Initial state in model

Question

Initial state in model

Nicolabo opened this issue 6 years ago · comments

Hi Garett,
Great article and github repo. I have a question regarding initial state in your LSTM model. During training you initialised a state for each epoch, but within epoch you implement stateful LSTM to transfer initial.state from batch to batch.

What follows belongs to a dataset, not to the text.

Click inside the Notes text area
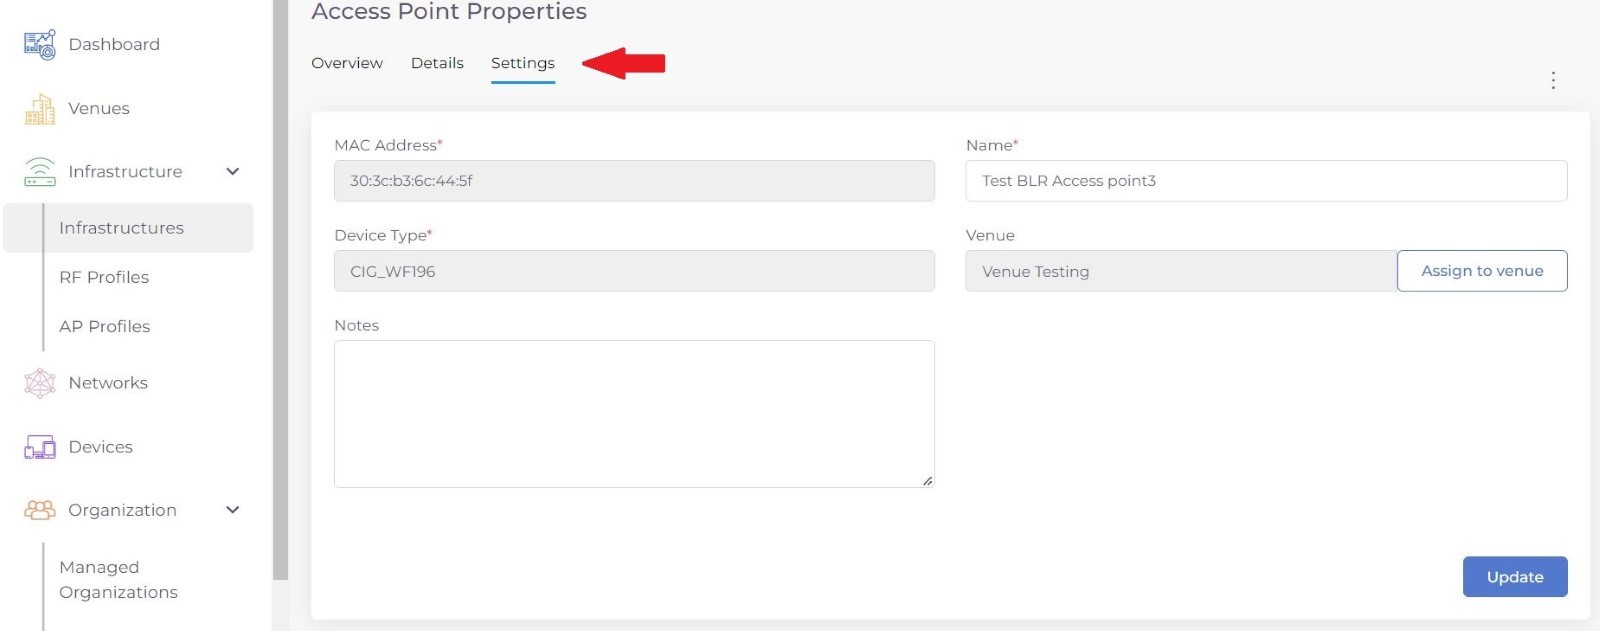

state = sess.run(initial_state)
            
train_acc = []
for ii, (x, y) in enumerate(utl.get_batches(train_x, train_y, batch_size), 1):
     feed = {inputs_: x,
                  labels_: y[:, None],
                  keep_prob_: keep_prob,
                  initial_state: state}
     loss_, state, _,  batch_acc = sess.run([loss, final_state, optimizer, accuracy], feed_dict=feed)

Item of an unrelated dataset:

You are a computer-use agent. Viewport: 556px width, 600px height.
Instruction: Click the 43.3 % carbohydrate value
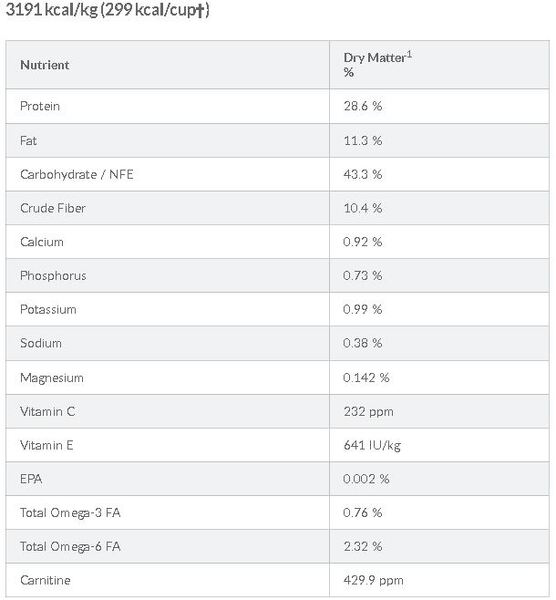coord(362,174)
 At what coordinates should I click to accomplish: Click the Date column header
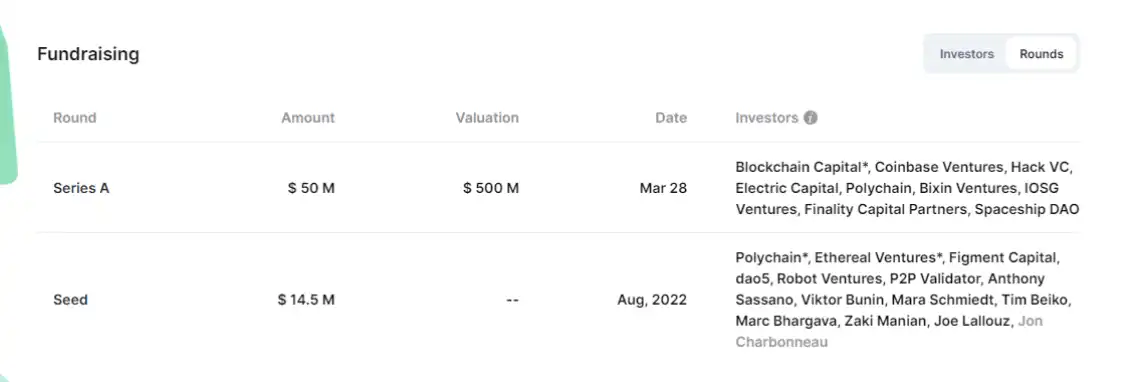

But in your graph your initial.state is not a placeholder.

initial_state = cell.zero_state(batch_size, tf.float32)

My understanding is that it's not gonna work as you expect. It will always be zero.state. Please correct me if I am wrong.

Garrett Hoffman · Answer 1 · Tue Oct 30 2018 23:30:49 GMT+0800 (China Standard Time)

Hi @Nicolabo!

Anytf.placeholder must be passed into your network, but any variable in your DAG can actually be passed through if you choose to. Check out the example in the Google Colab notebook linked below and let me know if you have any other questions!

https://colab.research.google.com/drive/1JSpCLxmYuAPslH4Ixt12RvLzLYh8sPKR

Nicolabo · Answer 2 · Wed Oct 31 2018 05:31:26 GMT+0800 (China Standard Time)

Thanks, I didn't know that!
One more thing when it comes to initial.state. During prediction, you also divided data into batches and update state from batch to batch. I am not quite sure why is that. It seems some predicted values have impact on other predicted values. Am I wrong?

Garrett Hoffman · Answer 3 · Wed Oct 31 2018 23:50:03 GMT+0800 (China Standard Time)

Hmm, that's a really good point and something I may have overlooked when putting this together. Let me look into this and get back to you.